● **Data for the task**

============

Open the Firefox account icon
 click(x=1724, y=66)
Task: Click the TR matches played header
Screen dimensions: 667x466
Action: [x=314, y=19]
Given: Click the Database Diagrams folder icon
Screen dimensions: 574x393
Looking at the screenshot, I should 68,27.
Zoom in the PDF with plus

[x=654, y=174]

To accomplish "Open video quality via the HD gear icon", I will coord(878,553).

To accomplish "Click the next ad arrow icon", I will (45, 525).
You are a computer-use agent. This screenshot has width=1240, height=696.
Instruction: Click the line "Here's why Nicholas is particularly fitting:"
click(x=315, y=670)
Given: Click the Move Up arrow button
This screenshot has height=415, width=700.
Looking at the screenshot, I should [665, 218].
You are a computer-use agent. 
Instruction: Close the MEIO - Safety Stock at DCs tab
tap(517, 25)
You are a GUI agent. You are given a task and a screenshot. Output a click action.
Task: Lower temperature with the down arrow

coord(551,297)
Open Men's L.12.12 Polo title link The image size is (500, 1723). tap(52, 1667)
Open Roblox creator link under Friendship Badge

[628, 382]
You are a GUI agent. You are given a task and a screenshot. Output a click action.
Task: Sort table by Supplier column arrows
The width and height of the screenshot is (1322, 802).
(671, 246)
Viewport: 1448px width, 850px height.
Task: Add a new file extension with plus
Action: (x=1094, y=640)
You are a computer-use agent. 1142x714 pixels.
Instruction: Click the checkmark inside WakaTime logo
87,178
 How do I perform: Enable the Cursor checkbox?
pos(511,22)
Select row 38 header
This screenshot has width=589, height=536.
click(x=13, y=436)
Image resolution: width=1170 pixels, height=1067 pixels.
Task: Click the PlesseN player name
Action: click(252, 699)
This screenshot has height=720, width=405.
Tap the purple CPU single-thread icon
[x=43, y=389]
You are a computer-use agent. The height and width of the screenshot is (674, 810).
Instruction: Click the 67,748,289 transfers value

============

● **What you will do**
Exactly as they stand in the records above, print the lines from the one containing "This screenshot has height=415, width=700." through the final line, inclusive.

● **Written reply**
This screenshot has height=415, width=700.
Looking at the screenshot, I should [665, 218].
You are a computer-use agent. 
Instruction: Close the MEIO - Safety Stock at DCs tab
tap(517, 25)
You are a GUI agent. You are given a task and a screenshot. Output a click action.
Task: Lower temperature with the down arrow

coord(551,297)
Open Men's L.12.12 Polo title link The image size is (500, 1723). tap(52, 1667)
Open Roblox creator link under Friendship Badge

[628, 382]
You are a GUI agent. You are given a task and a screenshot. Output a click action.
Task: Sort table by Supplier column arrows
The width and height of the screenshot is (1322, 802).
(671, 246)
Viewport: 1448px width, 850px height.
Task: Add a new file extension with plus
Action: (x=1094, y=640)
You are a computer-use agent. 1142x714 pixels.
Instruction: Click the checkmark inside WakaTime logo
87,178
 How do I perform: Enable the Cursor checkbox?
pos(511,22)
Select row 38 header
This screenshot has width=589, height=536.
click(x=13, y=436)
Image resolution: width=1170 pixels, height=1067 pixels.
Task: Click the PlesseN player name
Action: click(252, 699)
This screenshot has height=720, width=405.
Tap the purple CPU single-thread icon
[x=43, y=389]
You are a computer-use agent. The height and width of the screenshot is (674, 810).
Instruction: Click the 67,748,289 transfers value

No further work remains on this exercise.